Friday, September 29, 2023

Freedom Rides 2.0: African American political class responsibilities in this movement moment

By Arthur Fleming

What is politics? Politics refers to the activities associated with the governance of a country or other areas, especially the debate or conflict among individuals or parties having or hoping to achieve power.

What is Moral Authority? Moral is authority premised on principles or fundamental truths, which are independent of written or positive laws.

Democratic and Republicans party relationships with the African American communities in general has been a thorny affair.

The Democratic Party was the party of Jim Crow after 1865, called the “Dixiecrats,” while the Democratic Party of The New Deal under Franklin D. Roosevelt in the nineteen forties created a political demographic shift in the African American communities throughout the south.


Arthur Fleming (Courtesy photo)

The Republican Party of the nineteen forties was the party of Lincoln, who led the Civil War that helped free enslaved African Americans.

The Franklin D. Roosevelt New Deal made political inroads into the African American communities through military integration, Social Security, WPA work programs, etc, along with the “collective intellectual intelligence” of the African American leadership of that time.
The political shift of the African American intellectual infrastructure, from the Republican Party to the Democratic Party, created a political realignment that led to Brown v. Board of education, the Civil Rights Act, the Voting Right Act, Affirmative Action, etc.

It was in the nineteen forties that African American communities shifted, placing its future political and social advancement hopes in the New Deal Democratic Party.

The African American communities have made progress in a lot of areas since the nineteen forties by supporting the Democratic Party; however, the Democratic Party and our African American political class has failed to aggressively protect our “voting rights,“ and at times joined the Republican Party, creating policies that were not in the long-term interest of the African American communities. See “war on drugs.“

Since the social and political realignment of the nineteen forties, fifties, sixties and seventies, the African American communities have suffered pushback from the Republicans Party in particular. The Republican Party has introduced theories like “reverse discrimination,“ welfare queens, Willie Horton, war on drugs, Critical Race Theory and more.

The fact that white Americans have had over four hundred years of affirmative action and are now introducing reverse discrimination claims in cable TV ads is an affront to all who traveled the African American diaspora. And guess who was the biggest benefactor of Affirmative Action? White women.

The fascist pushback by the Republican Party started in the nineteen seventies with Governor Ronald Reagan of California.
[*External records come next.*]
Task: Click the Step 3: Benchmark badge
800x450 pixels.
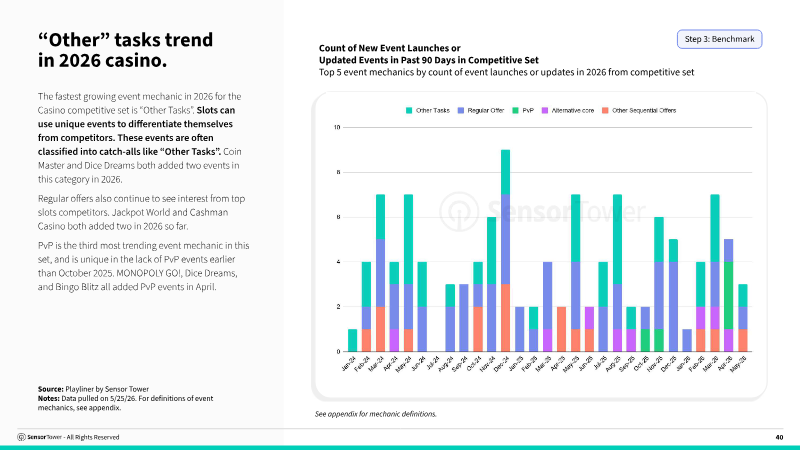Action: pos(719,39)
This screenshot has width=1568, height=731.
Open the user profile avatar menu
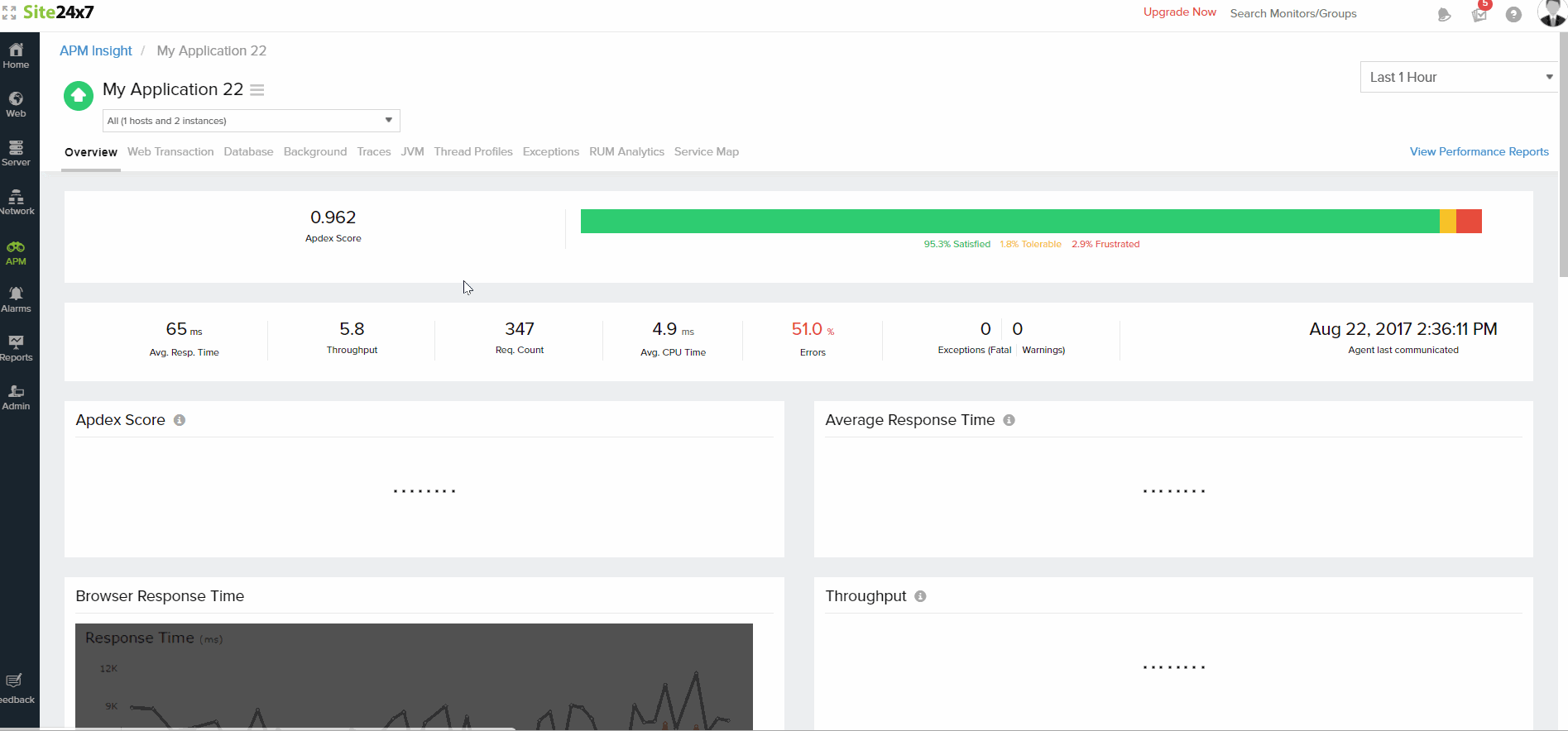(1551, 13)
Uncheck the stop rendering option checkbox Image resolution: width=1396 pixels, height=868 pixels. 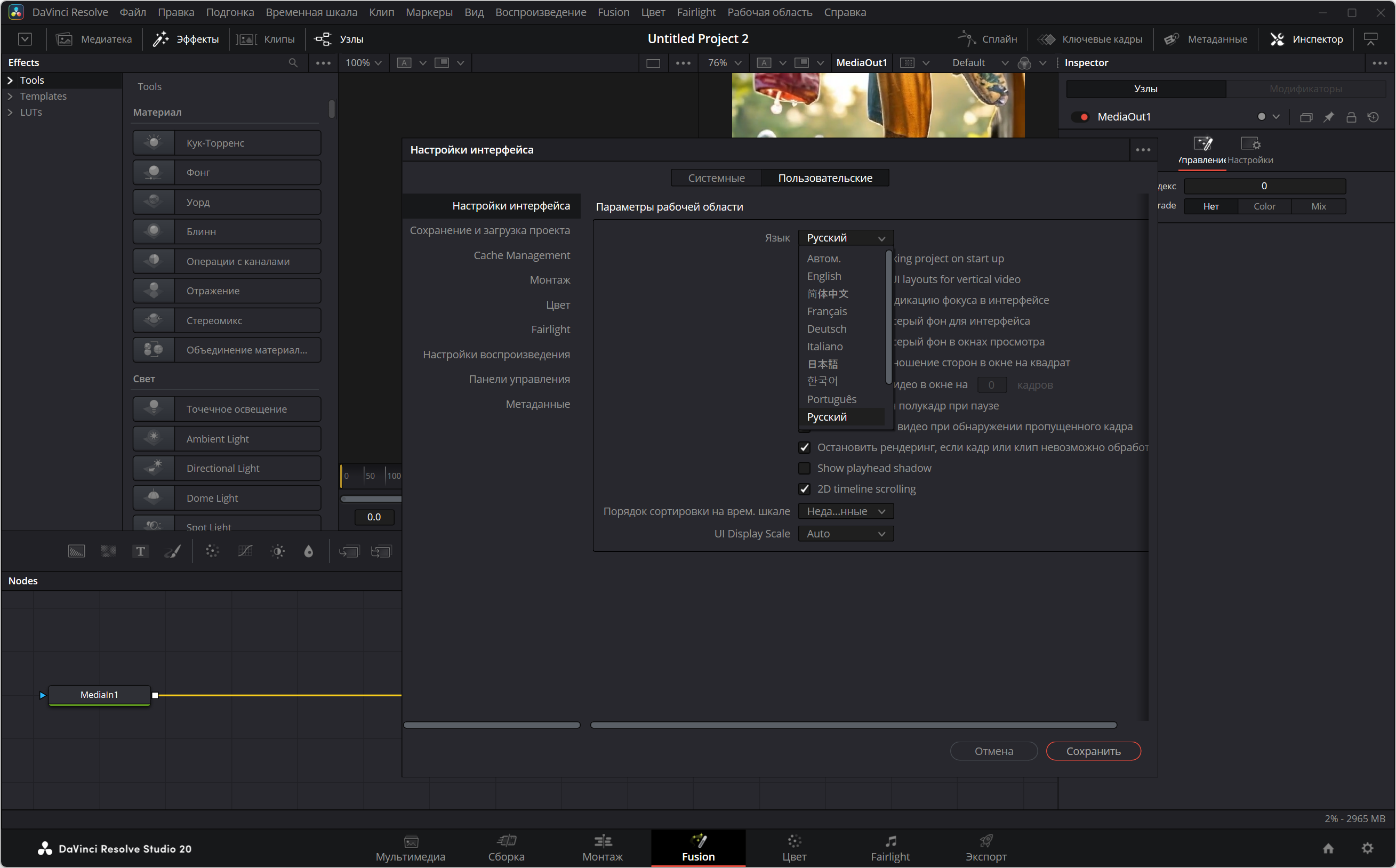click(x=804, y=448)
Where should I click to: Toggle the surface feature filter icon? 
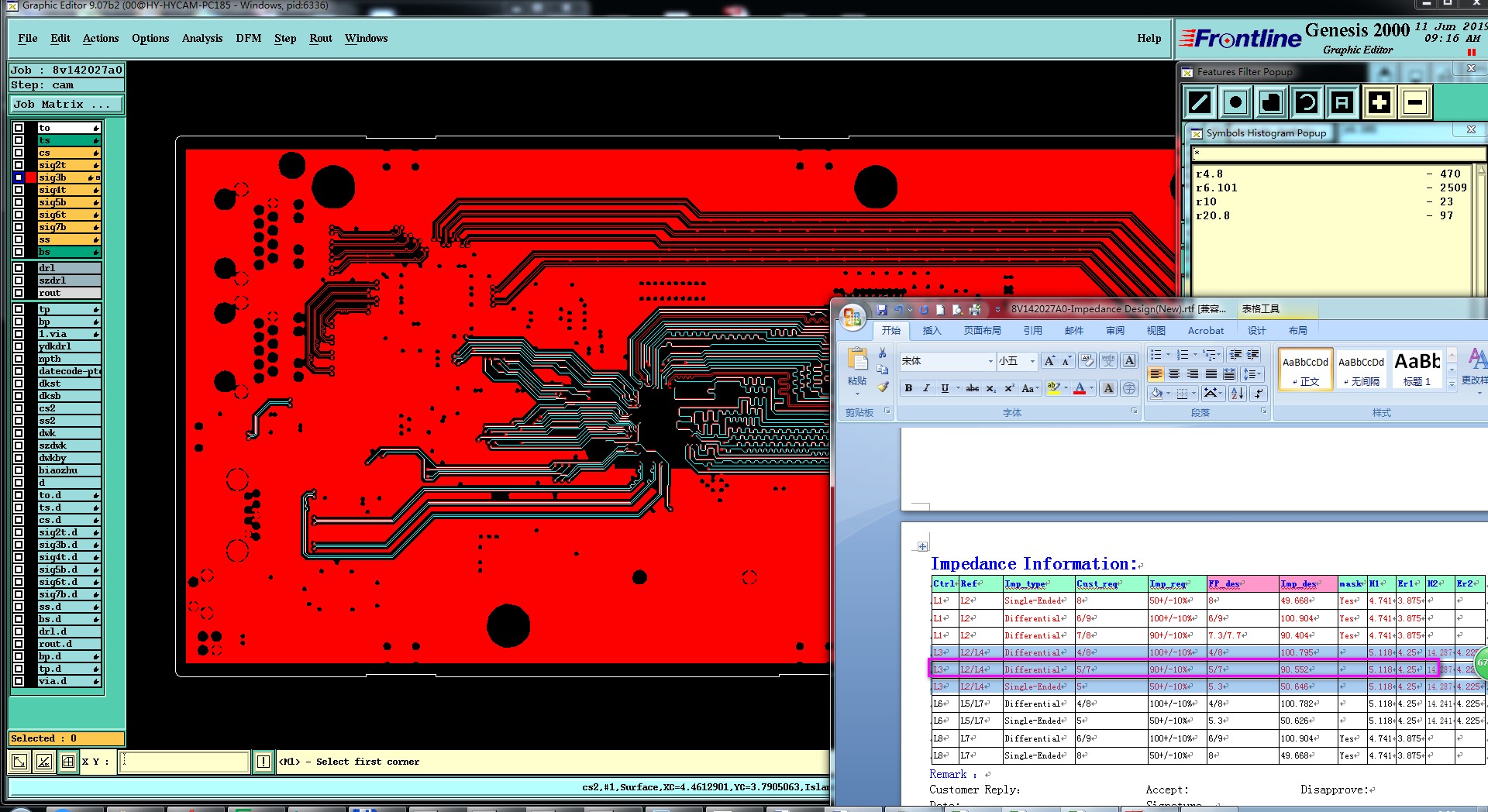(1271, 102)
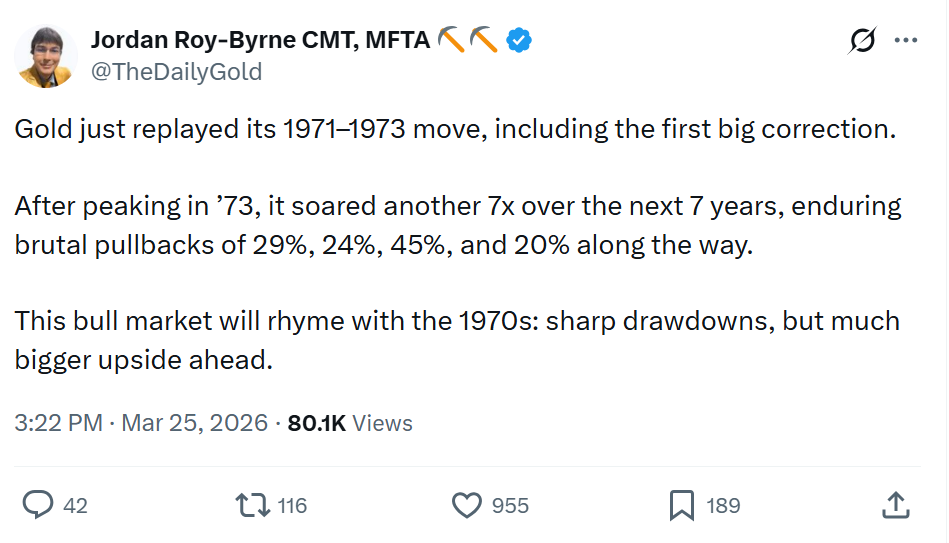View the 80.1K Views analytics
This screenshot has height=543, width=949.
pyautogui.click(x=350, y=423)
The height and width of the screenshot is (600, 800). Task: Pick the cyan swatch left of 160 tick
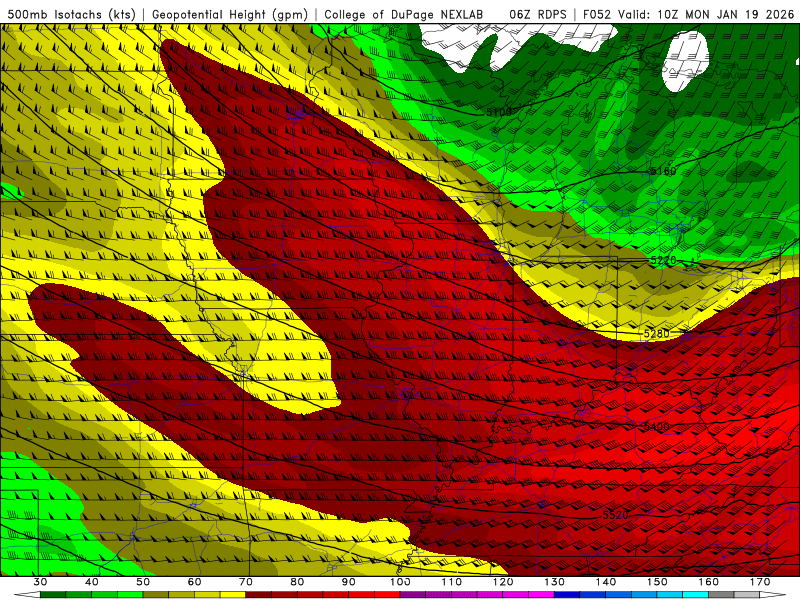pos(695,595)
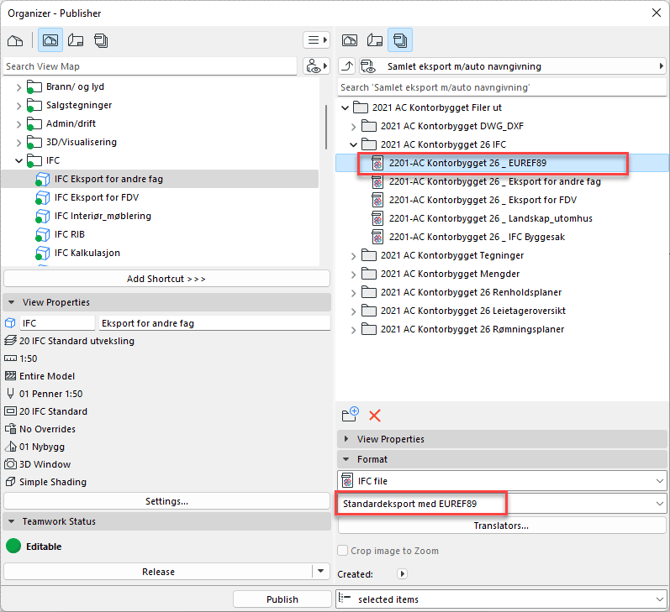
Task: Collapse the View Properties panel on left
Action: click(12, 302)
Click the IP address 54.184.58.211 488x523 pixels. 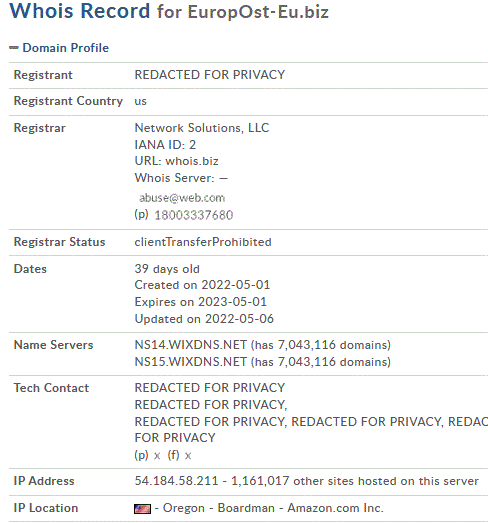point(176,481)
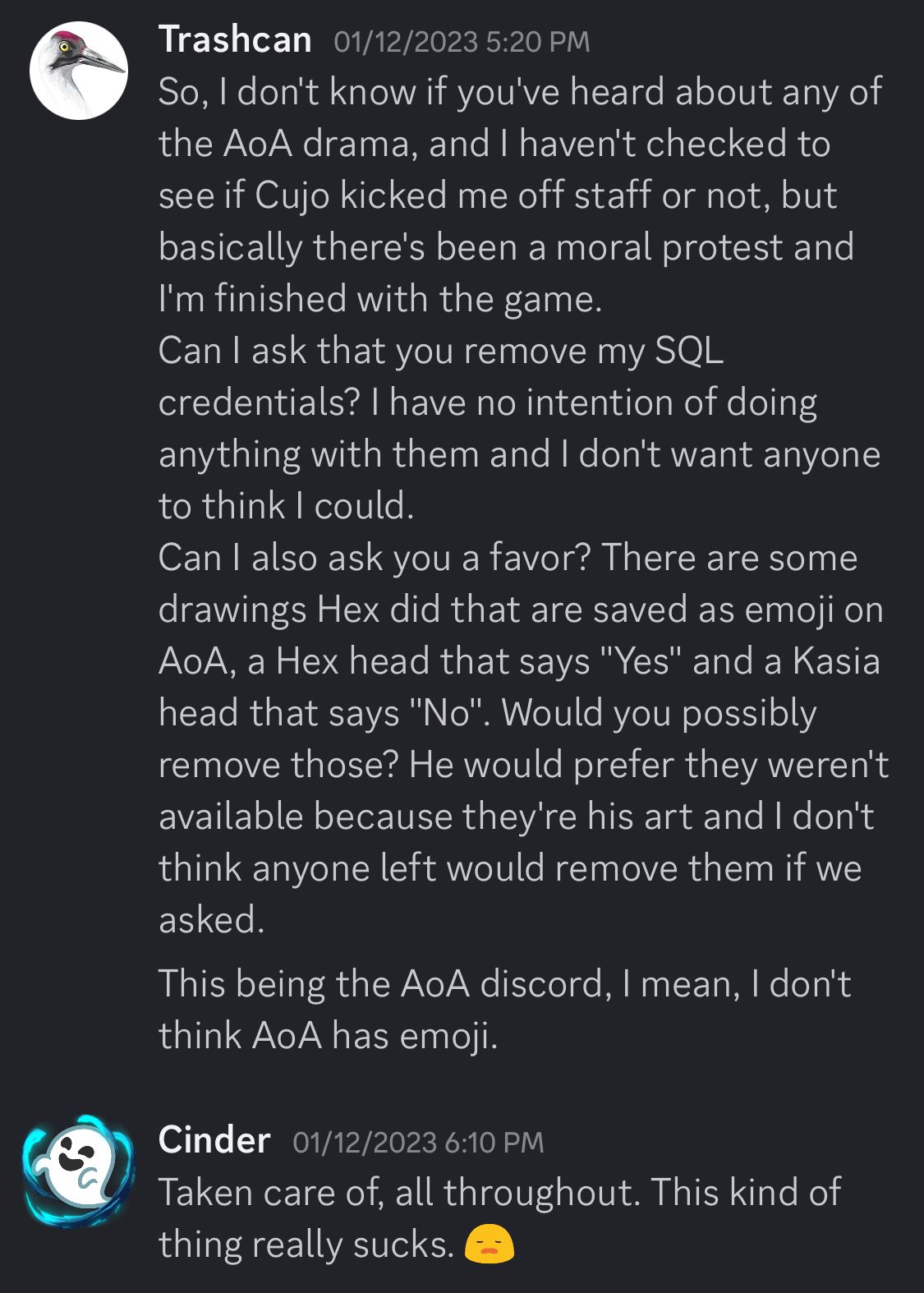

Reagan kicked off his Presidential campaign at the Neshoba County Fair in Philadelphia, Mississippi, where three civil rights activists were killed for education, and voter registration of Mississippi African American communities in the nineteen sixties.

In 1985, President Reagan with German Chancellor Helmut Kohl, went to Bitburg Germany cemetery and laid a Rief at the gravesite of the “Nazi SS.“ The symbolic act at the Bitburg cemetery invited the Nazi elements of the American Southern Confederate States into mainstream Republican Party politics and created the global fascist infrastructure we see today.

What are the African American political class responsibilities to the African American communities in this American fascist moment?

The African American political class in many ways has been captured or corporatized by the current “money is speech political system.”

Today “The Supreme Capitalist Corporations” are people too, our system operates on a pay to play basis, so how can the African American political class maintain its character, integrity and moral authority, while representing our collective African American community’s character, integrity and moral authority for the community good.

We say to our African American politicians “don’t sellout.“ By sellout, I simply mean to operate without moral authority or political integrity. By Integrity, I mean doing the right thing when no one is watching. What can our African American political class do in this age of revealing? Don’t sellout.

It has come to my attention that Texas State Representatives voted 95-53 to remove books from our school libraries, while eleven Democrats voted for this bill.

The Black Caucus (except Carl Sherman, D-Desoto, who voted for the book ban bill) held strong by voting nay. A serious African American, Hispanic and white democratic coalition conversation needs to be had by the Texas Democratic Party political class.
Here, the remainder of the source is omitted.